Another of their manufacturing facilities, the Millhaven Fibres plant, was formerly located in Millhaven, west of Kingston, Ontario.

The C-I-L lawn and garden chemical brand was owned by Sure-Gro Inc. of Brantford, Ontario, Canada. Their other brands included Nature Mix, Green Earth, Wilson and Alaskan Ice Melter. Sure-Gro was acquired by Premier Tech of Rivière-du-Loup, Québec, Canada in 2010 for about $13.5 million.

=== Present ===
In 2025, CIL was re-established as a standalone entity by the Pittsburgh Paints Company. The company operates Dulux stores across Canada and distributes SICO products through retail partners.
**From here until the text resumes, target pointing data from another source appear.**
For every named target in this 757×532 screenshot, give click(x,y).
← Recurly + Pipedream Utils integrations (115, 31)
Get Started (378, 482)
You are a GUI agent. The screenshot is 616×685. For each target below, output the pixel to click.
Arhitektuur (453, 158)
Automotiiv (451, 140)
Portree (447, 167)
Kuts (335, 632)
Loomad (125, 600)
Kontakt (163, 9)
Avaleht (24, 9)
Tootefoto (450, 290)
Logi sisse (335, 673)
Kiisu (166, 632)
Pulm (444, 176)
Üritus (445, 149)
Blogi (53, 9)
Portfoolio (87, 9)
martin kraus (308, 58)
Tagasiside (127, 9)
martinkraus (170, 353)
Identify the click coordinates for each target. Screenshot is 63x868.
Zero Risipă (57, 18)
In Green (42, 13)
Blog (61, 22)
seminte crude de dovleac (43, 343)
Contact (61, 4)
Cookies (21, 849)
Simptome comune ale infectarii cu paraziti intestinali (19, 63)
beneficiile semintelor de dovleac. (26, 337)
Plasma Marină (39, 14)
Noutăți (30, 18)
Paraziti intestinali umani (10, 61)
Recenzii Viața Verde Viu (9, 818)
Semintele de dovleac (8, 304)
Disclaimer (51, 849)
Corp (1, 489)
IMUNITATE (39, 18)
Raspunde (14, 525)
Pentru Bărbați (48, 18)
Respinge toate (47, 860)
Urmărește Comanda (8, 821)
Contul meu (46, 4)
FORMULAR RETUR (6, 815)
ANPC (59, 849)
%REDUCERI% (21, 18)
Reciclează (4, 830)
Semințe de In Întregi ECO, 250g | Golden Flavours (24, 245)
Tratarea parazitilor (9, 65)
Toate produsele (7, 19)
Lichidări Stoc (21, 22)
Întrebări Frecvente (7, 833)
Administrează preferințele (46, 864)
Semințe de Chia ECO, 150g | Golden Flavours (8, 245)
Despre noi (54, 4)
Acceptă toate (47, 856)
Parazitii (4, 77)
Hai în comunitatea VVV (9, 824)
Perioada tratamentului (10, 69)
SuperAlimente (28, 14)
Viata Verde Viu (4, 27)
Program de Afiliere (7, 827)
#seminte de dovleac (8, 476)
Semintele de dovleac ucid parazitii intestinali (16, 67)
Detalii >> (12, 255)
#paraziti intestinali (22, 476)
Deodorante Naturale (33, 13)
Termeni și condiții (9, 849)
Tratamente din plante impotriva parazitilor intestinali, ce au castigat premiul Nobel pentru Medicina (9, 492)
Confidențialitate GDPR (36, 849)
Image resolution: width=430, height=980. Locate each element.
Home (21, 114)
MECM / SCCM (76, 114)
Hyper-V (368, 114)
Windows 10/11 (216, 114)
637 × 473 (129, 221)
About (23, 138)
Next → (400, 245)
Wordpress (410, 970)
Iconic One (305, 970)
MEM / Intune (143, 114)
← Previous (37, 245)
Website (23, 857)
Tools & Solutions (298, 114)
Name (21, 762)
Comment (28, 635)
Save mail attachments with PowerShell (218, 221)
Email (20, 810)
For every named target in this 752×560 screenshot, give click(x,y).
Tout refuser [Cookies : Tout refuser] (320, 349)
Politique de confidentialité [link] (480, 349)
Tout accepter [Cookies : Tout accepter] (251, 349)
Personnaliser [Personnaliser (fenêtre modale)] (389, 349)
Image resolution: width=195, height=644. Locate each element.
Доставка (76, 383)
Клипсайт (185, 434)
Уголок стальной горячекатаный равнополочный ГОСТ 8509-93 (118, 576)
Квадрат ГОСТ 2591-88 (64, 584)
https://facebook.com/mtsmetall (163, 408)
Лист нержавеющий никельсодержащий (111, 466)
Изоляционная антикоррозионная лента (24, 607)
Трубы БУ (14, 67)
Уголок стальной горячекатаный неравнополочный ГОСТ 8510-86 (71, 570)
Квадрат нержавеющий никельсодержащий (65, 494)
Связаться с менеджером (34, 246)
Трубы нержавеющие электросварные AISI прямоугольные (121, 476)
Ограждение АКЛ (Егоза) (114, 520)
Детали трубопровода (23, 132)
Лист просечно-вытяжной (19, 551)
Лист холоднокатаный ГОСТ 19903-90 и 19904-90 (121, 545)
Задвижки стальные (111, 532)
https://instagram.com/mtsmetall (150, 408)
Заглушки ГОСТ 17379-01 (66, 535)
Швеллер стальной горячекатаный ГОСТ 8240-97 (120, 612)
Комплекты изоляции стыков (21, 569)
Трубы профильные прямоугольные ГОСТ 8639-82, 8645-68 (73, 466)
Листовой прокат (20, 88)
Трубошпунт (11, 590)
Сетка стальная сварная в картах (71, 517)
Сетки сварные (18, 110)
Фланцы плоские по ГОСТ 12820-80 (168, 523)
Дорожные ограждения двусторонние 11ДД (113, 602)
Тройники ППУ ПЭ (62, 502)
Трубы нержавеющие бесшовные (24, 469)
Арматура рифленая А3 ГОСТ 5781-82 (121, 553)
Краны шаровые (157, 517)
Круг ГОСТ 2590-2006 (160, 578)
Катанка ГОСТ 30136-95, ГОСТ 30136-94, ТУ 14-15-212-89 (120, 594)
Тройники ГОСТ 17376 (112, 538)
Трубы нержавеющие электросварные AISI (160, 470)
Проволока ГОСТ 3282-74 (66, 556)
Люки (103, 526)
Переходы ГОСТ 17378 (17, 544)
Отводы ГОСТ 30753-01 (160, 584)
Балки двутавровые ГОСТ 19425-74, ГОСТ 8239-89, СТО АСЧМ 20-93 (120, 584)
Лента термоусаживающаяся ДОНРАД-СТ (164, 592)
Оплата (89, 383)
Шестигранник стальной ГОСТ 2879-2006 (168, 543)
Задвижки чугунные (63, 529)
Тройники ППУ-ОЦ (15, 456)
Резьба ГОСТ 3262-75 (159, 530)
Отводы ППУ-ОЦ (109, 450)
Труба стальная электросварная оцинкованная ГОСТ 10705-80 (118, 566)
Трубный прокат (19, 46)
CIL operates the largest paint manufacturing plant in Canada.

== Leadership ==

=== President ===

1. William McMaster, 1910–1925
2. Arthur Blaikie Purvis, 1925–1941
3. George William Huggett, 1941–1951
4. Harold Greville Smith, 1951 – 31 December 1958
5. Sir Peter Christopher Allen, 1 January 1959 – 1 March 1962
6. Leonard Hynes, 1 March 1962 – 31 December 1970
7. Eric Lyon Hamilton, 1 January 1971 – April 1975
8. Wilfred John Mandry, April 1975 – 27 April 1981
9. Charles Harold Hantho, 27 April 1981 – 31 July 1988
10. Bernard Hendrik Lochtenberg, 1 August 1988 – 1 May 1990
11. Tim Fisher and Brendan Demler, 9 September 2025 – Present

=== Chairman of the Board ===

1. William McMaster, 1925–1930
2. George William Huggett, 1949–1954
3. Sir Peter Christopher Allen, 1 March 1962 – April 1968
4. Leonard Hynes, 1 January 1971 – 1 March 1975
5. Eric Lyon Hamilton, April 1975 – April 1978
6. Wilfred John Mandry, 27 April 1981 – 1983
7. Charles Harold Hantho, 1984 – 31 July 1988

== Company histories ==

- Lank, H. H. and E. L. Williams. The Du Pont Canada History. Du Pont Canada Inc., 1982.

==See also==
- CIL House
- Science and technology in Canada
- CIL Building
- Departure Bay

==Archives==
There is a Canadian Industries Limited fonds at Library and Archives Canada. Archival reference number is R15655.